[Screenshot and document pointing data]
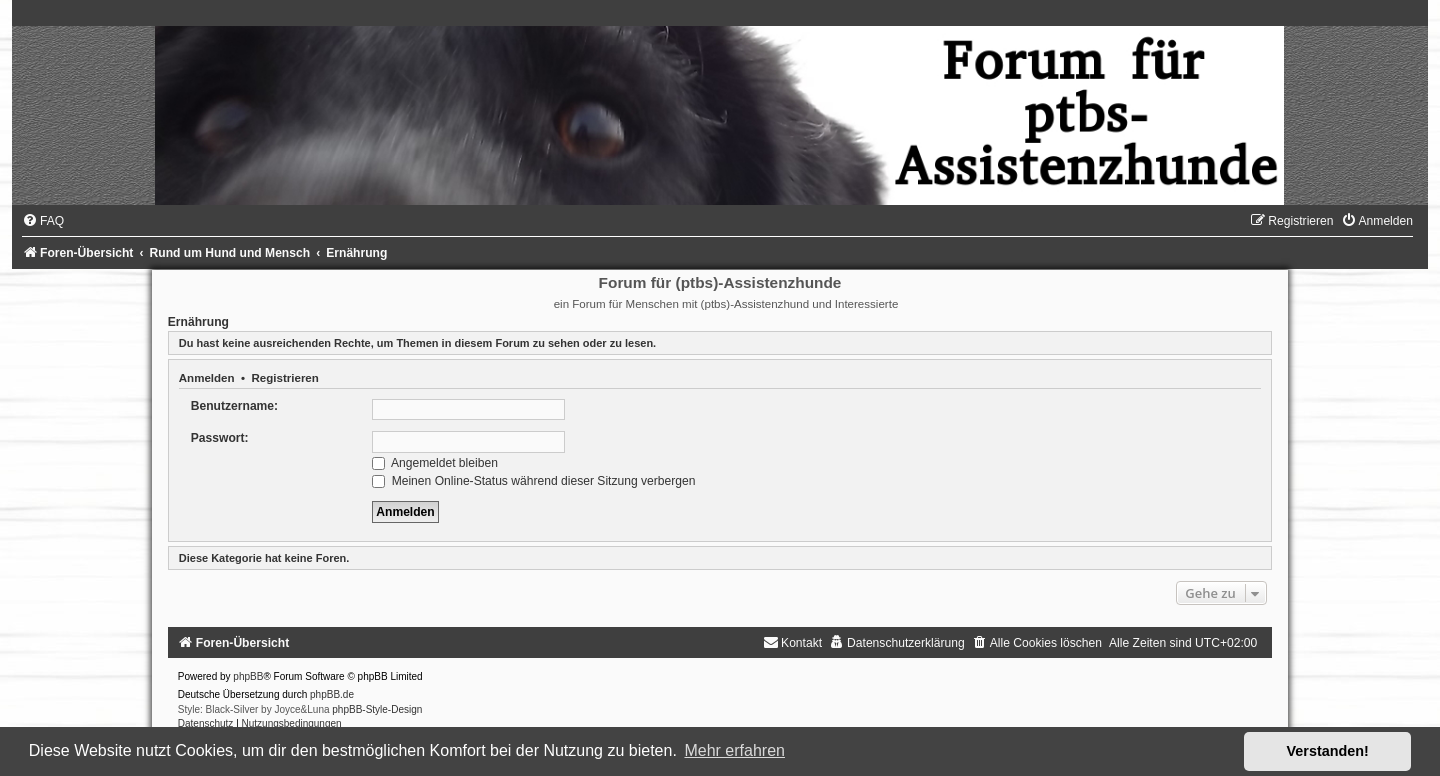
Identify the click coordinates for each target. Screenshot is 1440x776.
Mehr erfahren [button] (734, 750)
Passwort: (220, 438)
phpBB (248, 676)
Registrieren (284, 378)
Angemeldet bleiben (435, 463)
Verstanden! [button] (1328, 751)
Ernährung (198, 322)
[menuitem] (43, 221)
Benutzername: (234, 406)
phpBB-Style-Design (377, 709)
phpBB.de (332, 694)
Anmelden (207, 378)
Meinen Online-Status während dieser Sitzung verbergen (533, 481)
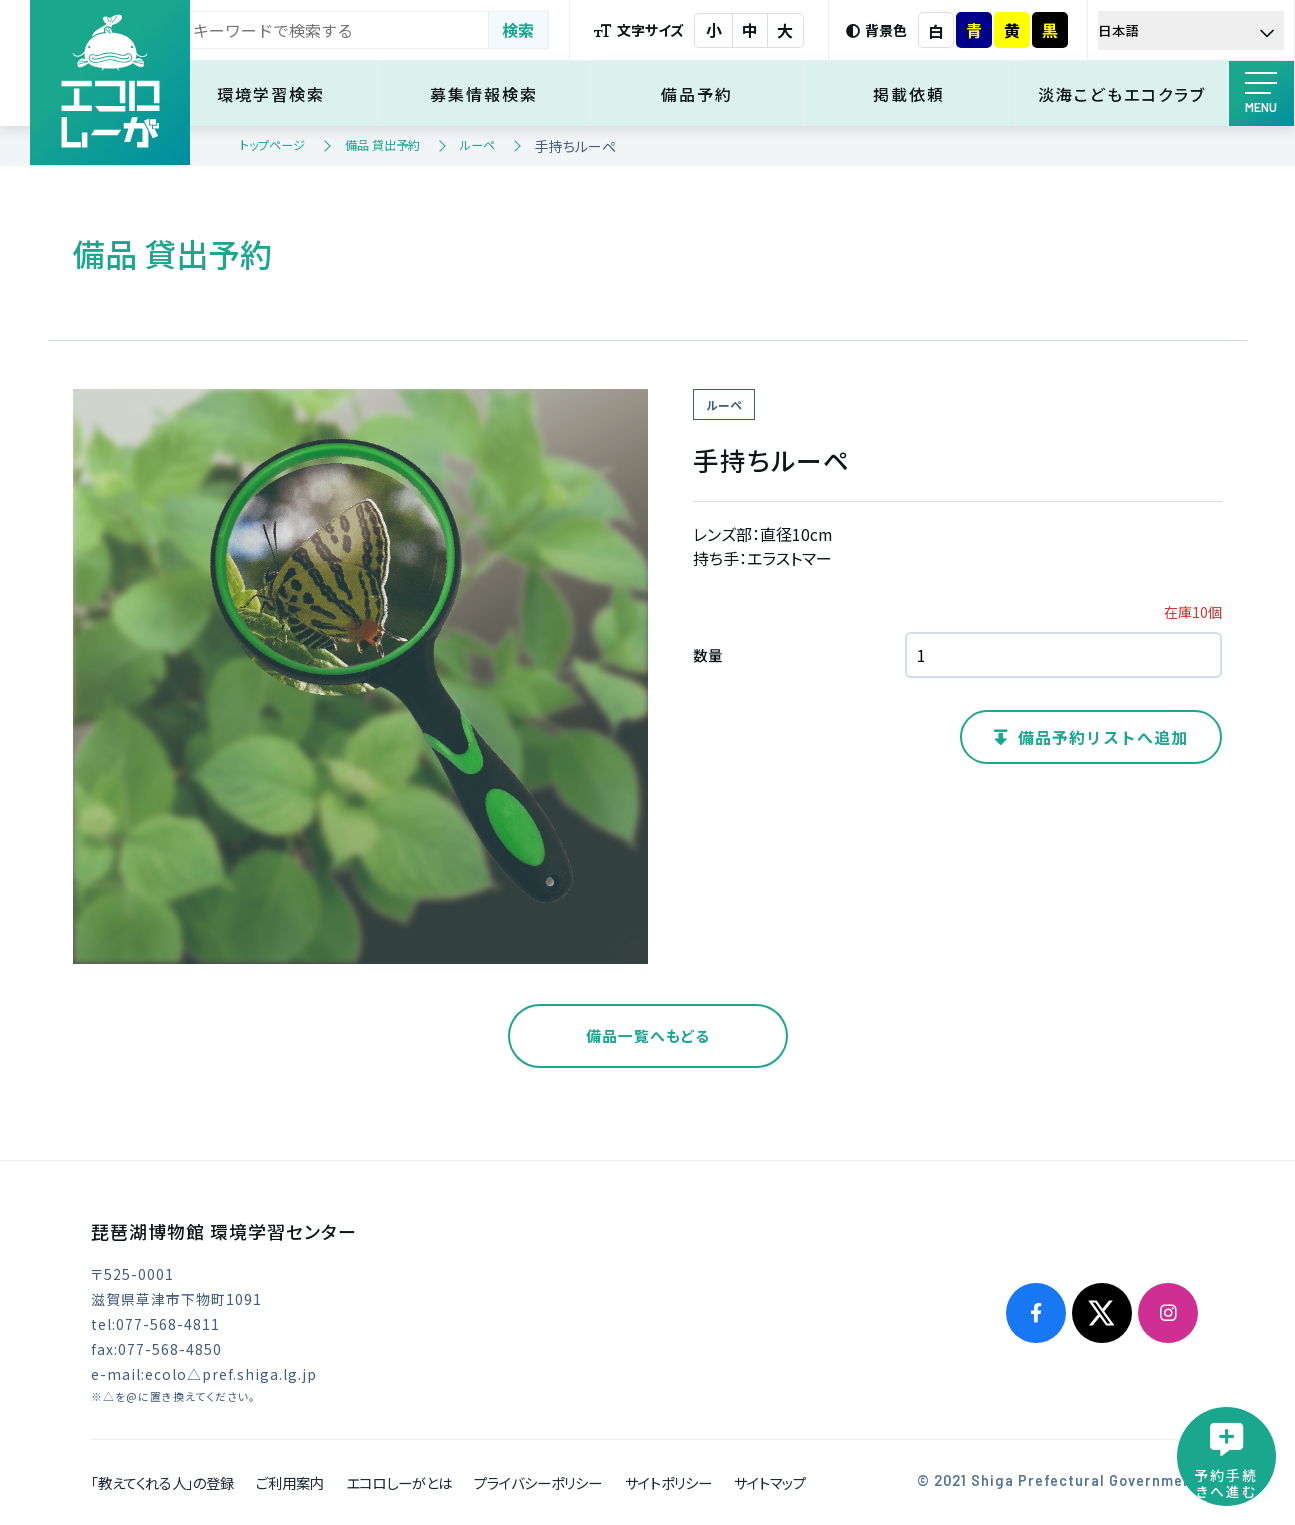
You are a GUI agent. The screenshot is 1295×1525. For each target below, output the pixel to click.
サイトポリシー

◆ What you will do:
Quote all of the lines above word for word, leaving out the pictures.

◆ Correct output:
Identify the click coordinates for each target. Screenshot is 1440x776.
Mehr erfahren [button] (734, 750)
Passwort: (220, 438)
phpBB (248, 676)
Registrieren (284, 378)
Angemeldet bleiben (435, 463)
Verstanden! [button] (1328, 751)
Ernährung (198, 322)
[menuitem] (43, 221)
Benutzername: (234, 406)
phpBB-Style-Design (377, 709)
phpBB.de (332, 694)
Anmelden (207, 378)
Meinen Online-Status während dieser Sitzung verbergen (533, 481)
You are a GUI agent. The screenshot is 1295×1525. For each target below, output the pixel to click.
サイトポリシー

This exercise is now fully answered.